Can you verify that you have given the proper DE?
There is at least 1 typo with a missing parenthesis.

In Sudharaka's solution there is another missing parenthesis, meaning a different DE was solved.
Yes Sudharaka solved a different D.E

This is the exact problem with the corrected parantheses..

(x*y*sqrt(x^2-y^2) + x)*y' = (y - x^2*(sqrt(x^2-y^2)))

Thank you in advance
Yes indeed it has missing parenthesis and I typed it incorrectly in Wolfram. Sorry about that.

Indeed, even wolfram can't handle this problem.
I'm trying to use WolframMathematica but I can not make it understand the question because I'm not familiar with it...

There are no hints, suggestions related to the question :(
I am not sure how we can solve this in the general case, but notice that \(y=x\) is a particular solution of this equation. Now at least you have one solution. :p
 

Jester

Well-known member
MHB Math Helper
Jan 26, 2012
183
Re: First Order Non Linear Ordinary D.E.

Maple solved the problem giving

$\arctan \left( {\dfrac {y }{\sqrt {{x}^{2}-
y ^{2}}}} \right) +\dfrac{1}{2}\left(y^2+{x}^{2}\right)=c_1$

The way I would go about trying to solve this is the following.
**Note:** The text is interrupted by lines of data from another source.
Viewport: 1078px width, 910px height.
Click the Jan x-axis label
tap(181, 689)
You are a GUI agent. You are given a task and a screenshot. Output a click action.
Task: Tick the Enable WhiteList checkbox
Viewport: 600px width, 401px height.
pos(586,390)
Expand your ODE and regroup according to the $\sqrt{x^2-y^2}$ So

$x \sqrt{x^2-y^2} (y y' + x) + xy' - y = 0$

or

$y y' + x + \dfrac{xy'-y}{x \sqrt{x^2-y^2}} = 0$

$y y' + x + \dfrac{xy'-y}{x^2 \sqrt{1-\left(\dfrac{y}{x}\right)^2}} = 0$

$\dfrac{1}{2} \dfrac{d}{dx} \left( x^2+y^2 \right) + \dfrac{\dfrac{d}{dx} \left(\dfrac{y}{x}\right)}{ \sqrt{1-\left(\dfrac{y}{x}\right)^2}} = 0$.

Now each piece can be integrated separately.